» **Aufgabe a**
Welcher Gerichtsort steht im Übungstext?

» **Übungstext**
____________________

Verwaltungsrecht

Britische Staatsangehörige, Verwaltungsgerichte, Vaterschaftsanerkennung, Bewilligung von Prozesskostenhilfe, Staatsangehörigkeitsfragen, Deutsches Staatsangehörigkeitsrecht, Zulassungsverfahren, Europäische Atomgemeinschaft, Aufenthaltsbeendigung, Übergangsregelung, Begründungsfrist, Rechtsmittelverfahren, Erstinstanzlicher Vortrag, Übergangszeitraum, Gleichstellungsauftrag, Streitwert, Berufungsverfahren, Hauptsacheverfahren, Beiordnung, Zustellung des Beschlusses

Aktenzeichen  10 ZB 20.2829

Datum:
1.3.2021
Rechtsgebiet:
Fundstelle:
BeckRS – 2021, 6079
Gerichtsart:
VGH
Gerichtsort:
München
Rechtsweg:
Verwaltungsgerichtsbarkeit
Normen:
VwGO § 124 Abs. 2 Nr. 1
AufenthG §§ 53 ff.

____________________

» **Gespeicherte Dateneinträge**
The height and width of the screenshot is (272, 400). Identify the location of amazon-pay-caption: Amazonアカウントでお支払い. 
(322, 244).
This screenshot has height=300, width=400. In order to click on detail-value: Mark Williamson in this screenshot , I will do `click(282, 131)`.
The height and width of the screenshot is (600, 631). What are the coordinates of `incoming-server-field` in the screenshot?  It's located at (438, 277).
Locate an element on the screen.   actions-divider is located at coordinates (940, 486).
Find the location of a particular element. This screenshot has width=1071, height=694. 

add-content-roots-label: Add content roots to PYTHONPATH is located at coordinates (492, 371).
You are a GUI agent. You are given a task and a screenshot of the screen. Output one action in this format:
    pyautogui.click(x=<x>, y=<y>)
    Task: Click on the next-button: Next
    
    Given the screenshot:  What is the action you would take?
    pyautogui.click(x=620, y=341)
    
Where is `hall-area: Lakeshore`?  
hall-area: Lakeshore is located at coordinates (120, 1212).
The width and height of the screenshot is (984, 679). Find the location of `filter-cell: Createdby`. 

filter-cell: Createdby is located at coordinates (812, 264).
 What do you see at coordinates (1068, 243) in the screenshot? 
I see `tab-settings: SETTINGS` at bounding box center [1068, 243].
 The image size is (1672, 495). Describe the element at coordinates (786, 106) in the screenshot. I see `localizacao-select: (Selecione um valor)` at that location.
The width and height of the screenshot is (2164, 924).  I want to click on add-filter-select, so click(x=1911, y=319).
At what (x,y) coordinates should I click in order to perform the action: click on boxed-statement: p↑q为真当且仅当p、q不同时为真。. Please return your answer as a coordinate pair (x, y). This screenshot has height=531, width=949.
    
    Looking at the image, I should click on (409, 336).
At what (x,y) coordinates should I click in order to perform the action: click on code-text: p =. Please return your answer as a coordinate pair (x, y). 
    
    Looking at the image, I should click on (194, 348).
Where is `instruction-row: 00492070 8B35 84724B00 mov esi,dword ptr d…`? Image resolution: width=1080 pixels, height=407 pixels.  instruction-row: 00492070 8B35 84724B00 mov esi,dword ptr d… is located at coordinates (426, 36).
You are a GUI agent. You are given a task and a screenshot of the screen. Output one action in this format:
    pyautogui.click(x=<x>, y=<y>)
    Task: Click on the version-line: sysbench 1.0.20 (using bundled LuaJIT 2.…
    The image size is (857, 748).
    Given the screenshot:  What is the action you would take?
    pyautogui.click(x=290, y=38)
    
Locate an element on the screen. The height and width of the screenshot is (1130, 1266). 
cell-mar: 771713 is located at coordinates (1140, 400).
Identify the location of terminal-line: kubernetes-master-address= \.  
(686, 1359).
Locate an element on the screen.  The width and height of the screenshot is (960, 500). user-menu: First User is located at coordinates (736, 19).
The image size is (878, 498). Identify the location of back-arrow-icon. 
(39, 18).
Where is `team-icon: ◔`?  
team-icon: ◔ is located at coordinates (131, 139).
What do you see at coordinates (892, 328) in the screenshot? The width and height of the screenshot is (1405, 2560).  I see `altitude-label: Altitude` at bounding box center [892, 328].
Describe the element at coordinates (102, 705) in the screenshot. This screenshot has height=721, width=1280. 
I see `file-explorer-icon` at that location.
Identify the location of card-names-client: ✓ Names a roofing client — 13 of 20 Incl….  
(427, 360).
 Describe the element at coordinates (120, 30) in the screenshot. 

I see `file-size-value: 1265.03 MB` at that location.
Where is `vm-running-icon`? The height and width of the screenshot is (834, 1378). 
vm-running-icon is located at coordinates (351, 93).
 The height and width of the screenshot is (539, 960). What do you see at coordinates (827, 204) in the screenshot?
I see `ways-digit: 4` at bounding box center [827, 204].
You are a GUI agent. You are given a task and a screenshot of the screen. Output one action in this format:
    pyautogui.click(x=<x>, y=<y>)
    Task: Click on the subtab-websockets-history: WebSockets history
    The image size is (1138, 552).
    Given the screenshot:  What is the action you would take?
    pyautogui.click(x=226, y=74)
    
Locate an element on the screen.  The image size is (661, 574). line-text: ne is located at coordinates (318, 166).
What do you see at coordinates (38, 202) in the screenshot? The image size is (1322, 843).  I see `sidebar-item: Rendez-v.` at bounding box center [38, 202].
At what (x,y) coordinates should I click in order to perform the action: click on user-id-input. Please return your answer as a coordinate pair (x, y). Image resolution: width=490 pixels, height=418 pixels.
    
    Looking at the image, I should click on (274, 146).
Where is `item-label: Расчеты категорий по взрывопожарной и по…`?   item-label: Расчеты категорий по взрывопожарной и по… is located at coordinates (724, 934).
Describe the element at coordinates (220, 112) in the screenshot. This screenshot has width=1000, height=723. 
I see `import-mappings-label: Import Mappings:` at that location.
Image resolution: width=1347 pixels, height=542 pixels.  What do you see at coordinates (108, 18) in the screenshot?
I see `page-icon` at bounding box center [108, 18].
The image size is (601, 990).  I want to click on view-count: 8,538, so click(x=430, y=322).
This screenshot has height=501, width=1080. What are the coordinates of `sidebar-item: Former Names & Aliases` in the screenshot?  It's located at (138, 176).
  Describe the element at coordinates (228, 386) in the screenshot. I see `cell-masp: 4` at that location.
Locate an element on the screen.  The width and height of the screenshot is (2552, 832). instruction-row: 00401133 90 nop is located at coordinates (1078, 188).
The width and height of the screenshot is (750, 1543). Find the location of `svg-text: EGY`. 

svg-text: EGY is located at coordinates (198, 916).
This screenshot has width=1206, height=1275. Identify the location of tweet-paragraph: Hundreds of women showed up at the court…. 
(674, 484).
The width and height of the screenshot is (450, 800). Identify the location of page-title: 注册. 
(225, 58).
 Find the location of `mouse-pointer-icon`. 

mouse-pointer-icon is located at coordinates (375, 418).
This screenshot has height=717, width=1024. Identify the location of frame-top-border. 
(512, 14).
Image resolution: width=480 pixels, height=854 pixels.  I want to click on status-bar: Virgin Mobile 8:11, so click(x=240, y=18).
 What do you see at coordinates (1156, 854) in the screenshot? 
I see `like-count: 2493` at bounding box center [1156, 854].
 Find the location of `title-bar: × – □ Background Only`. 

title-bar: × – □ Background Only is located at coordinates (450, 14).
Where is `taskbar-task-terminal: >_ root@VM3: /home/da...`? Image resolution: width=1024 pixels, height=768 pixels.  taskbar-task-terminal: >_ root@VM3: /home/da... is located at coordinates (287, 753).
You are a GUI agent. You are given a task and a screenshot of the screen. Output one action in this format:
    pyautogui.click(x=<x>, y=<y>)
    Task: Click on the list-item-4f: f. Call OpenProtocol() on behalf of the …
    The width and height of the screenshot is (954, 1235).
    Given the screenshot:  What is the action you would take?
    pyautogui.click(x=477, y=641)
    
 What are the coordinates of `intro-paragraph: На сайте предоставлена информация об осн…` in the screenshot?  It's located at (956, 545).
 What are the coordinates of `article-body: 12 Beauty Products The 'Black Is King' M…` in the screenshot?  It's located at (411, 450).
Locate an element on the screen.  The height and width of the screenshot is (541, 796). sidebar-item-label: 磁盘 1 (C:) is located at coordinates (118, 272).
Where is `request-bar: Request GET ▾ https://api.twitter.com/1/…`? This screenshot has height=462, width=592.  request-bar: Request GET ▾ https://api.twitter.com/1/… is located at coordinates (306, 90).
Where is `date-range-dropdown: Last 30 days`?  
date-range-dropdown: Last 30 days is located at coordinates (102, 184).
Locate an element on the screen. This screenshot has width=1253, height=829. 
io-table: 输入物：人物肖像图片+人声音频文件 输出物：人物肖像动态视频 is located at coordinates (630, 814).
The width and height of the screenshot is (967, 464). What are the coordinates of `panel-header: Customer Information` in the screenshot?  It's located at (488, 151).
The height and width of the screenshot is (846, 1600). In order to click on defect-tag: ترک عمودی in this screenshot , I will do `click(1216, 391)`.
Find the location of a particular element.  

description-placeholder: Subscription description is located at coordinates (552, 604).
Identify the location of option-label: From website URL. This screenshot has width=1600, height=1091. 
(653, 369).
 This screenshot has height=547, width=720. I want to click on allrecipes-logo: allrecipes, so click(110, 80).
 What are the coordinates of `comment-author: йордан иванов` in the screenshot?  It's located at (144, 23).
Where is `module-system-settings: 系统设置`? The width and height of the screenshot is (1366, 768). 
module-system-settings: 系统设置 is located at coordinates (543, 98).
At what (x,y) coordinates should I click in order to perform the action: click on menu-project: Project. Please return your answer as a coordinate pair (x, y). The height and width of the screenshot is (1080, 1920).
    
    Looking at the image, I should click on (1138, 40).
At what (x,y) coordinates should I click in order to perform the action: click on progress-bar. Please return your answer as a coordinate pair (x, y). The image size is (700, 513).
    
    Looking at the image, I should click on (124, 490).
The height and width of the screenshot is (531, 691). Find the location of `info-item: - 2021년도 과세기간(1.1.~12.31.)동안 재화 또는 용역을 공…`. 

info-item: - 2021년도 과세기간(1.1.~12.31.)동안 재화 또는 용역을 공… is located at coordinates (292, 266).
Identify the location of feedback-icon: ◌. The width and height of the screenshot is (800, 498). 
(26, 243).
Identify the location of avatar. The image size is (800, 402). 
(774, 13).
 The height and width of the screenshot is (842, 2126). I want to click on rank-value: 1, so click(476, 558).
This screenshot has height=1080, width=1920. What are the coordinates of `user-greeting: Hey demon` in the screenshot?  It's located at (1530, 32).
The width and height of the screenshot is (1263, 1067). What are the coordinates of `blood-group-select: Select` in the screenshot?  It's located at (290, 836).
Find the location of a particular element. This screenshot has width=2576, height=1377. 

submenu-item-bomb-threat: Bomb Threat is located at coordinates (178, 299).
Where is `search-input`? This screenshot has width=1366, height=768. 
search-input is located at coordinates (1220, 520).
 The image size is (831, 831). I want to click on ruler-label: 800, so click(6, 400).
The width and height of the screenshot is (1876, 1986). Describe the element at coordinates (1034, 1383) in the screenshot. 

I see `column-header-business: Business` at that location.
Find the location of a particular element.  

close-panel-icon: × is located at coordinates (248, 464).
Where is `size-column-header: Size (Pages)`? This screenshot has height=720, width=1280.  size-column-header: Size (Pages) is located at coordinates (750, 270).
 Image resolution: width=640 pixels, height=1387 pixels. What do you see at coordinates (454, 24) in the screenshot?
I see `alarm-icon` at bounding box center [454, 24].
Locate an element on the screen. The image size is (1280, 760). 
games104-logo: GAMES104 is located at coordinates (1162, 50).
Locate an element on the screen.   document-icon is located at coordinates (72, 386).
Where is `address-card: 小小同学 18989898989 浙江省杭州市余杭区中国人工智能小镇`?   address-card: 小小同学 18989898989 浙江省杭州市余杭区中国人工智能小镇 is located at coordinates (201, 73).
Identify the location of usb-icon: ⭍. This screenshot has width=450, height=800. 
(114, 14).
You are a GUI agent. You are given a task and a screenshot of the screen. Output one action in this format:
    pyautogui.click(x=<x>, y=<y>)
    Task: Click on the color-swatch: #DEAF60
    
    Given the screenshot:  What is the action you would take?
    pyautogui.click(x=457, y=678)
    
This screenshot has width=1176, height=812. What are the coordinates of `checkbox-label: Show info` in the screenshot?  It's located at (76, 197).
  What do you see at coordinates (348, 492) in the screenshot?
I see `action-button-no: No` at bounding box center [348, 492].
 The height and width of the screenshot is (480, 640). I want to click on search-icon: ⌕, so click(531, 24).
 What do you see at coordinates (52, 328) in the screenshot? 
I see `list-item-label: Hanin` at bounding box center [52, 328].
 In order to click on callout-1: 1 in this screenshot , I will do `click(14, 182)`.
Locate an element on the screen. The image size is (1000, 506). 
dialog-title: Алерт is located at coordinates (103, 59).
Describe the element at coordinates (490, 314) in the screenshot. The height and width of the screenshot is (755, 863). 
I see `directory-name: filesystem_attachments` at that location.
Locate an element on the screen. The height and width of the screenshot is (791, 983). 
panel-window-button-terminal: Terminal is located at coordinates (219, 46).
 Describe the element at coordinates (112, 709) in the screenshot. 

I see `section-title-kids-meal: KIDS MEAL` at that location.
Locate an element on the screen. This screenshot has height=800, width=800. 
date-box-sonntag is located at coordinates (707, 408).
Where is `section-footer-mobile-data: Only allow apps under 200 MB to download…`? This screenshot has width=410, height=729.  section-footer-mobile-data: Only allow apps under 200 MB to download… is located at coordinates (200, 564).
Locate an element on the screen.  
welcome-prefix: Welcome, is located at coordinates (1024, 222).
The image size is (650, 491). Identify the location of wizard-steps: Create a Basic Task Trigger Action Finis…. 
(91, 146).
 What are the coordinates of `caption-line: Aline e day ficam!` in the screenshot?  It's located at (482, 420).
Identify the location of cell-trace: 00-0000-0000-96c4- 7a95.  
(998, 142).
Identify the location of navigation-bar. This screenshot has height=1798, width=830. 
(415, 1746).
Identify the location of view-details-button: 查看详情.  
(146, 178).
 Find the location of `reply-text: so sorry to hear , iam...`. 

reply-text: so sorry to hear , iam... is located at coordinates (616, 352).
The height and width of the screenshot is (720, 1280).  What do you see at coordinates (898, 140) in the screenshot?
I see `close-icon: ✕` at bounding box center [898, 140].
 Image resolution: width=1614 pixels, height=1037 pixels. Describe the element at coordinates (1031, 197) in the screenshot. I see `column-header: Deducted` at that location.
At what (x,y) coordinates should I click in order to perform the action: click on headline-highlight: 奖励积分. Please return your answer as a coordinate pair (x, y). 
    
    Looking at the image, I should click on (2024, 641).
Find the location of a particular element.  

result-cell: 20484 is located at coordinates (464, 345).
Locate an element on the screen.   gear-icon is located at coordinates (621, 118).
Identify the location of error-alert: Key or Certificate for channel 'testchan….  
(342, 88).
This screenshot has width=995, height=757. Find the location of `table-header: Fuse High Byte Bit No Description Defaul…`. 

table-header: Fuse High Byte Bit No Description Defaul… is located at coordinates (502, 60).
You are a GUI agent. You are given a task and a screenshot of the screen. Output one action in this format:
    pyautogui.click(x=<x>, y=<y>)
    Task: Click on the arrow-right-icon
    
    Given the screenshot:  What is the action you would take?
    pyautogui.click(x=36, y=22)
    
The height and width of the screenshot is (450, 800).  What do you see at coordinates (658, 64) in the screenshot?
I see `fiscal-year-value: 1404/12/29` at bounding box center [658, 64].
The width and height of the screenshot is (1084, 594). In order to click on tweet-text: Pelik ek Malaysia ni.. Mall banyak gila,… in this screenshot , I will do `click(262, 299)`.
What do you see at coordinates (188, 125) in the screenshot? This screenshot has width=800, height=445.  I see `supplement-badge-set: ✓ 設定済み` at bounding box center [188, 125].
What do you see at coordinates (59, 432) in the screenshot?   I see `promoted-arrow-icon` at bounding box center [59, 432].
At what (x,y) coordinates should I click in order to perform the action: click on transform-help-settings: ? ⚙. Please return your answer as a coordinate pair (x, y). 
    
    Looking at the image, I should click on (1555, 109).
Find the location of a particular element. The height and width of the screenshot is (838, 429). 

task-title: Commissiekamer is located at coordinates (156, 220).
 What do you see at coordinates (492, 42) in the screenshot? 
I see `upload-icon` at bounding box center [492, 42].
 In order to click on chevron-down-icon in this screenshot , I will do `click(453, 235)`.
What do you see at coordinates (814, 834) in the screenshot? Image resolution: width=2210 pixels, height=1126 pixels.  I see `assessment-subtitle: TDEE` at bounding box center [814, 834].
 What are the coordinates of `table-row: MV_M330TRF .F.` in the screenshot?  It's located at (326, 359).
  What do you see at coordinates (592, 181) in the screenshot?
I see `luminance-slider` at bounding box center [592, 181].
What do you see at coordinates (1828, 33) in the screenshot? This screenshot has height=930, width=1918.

____________________

» **Aufgabe b**
Schreib bitte die Zeilen der Einträge ab, beginnend mit der Zeile, die „What do you see at coordinates (492, 42)“ enthält, und endend mit dem Ende der Einträge.

» **Antwort a**
München.

» **Antwort b**
 What do you see at coordinates (492, 42) in the screenshot? 
I see `upload-icon` at bounding box center [492, 42].
 In order to click on chevron-down-icon in this screenshot , I will do `click(453, 235)`.
What do you see at coordinates (814, 834) in the screenshot? Image resolution: width=2210 pixels, height=1126 pixels.  I see `assessment-subtitle: TDEE` at bounding box center [814, 834].
 What are the coordinates of `table-row: MV_M330TRF .F.` in the screenshot?  It's located at (326, 359).
  What do you see at coordinates (592, 181) in the screenshot?
I see `luminance-slider` at bounding box center [592, 181].
What do you see at coordinates (1828, 33) in the screenshot? This screenshot has height=930, width=1918.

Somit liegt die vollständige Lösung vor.